Text for analysis:
****
Three finalists to become the next leader of Kansas University Medical Center will visit its campus during November.
The visits by candidates for the KUMC executive vice chancellor position will each include a public town-hall meeting designed to allow faculty and staff to hear from them and ask questions.
“The decisions of the person selected will be important for lots of folks, and we wanted them to have an opportunity to meet and hear from each one of the three candidates,” said Tim Caboni, KU’s vice chancellor for public affairs.
The town-hall meetings will take place Nov. 8, Nov. 15 and Nov. 20, according to a message from Chancellor Bernadette Gray-Little from earlier this month.
KU will release the candidates’ names and other information one-by-one, on the day preceding each public meeting.
Ed Ellerbeck, KUMC preventive medicine and public health chairman and leader of the executive vice chancellor search committee, said the university planned to keep the candidates’ identities private for as long as it could to guard against competing offers.
****
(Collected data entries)
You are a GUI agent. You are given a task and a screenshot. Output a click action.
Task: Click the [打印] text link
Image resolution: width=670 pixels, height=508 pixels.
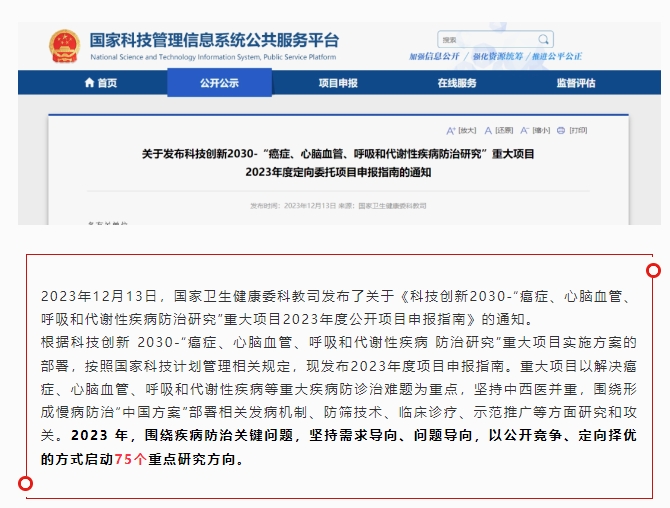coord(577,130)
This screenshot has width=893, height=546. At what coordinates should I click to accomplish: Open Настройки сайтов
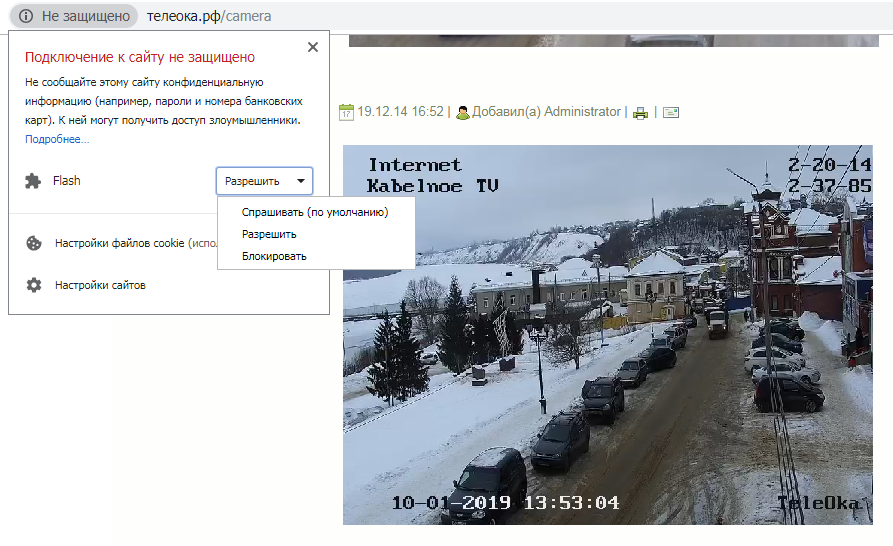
****
What you are asked to do: According to the article on the KUMC leadership search, when will KU release each candidate's name? Rely only on the article on the KUMC leadership search and set the material aside.

Answer for the task: KU will release each candidate's name on the day before that candidate's public meeting.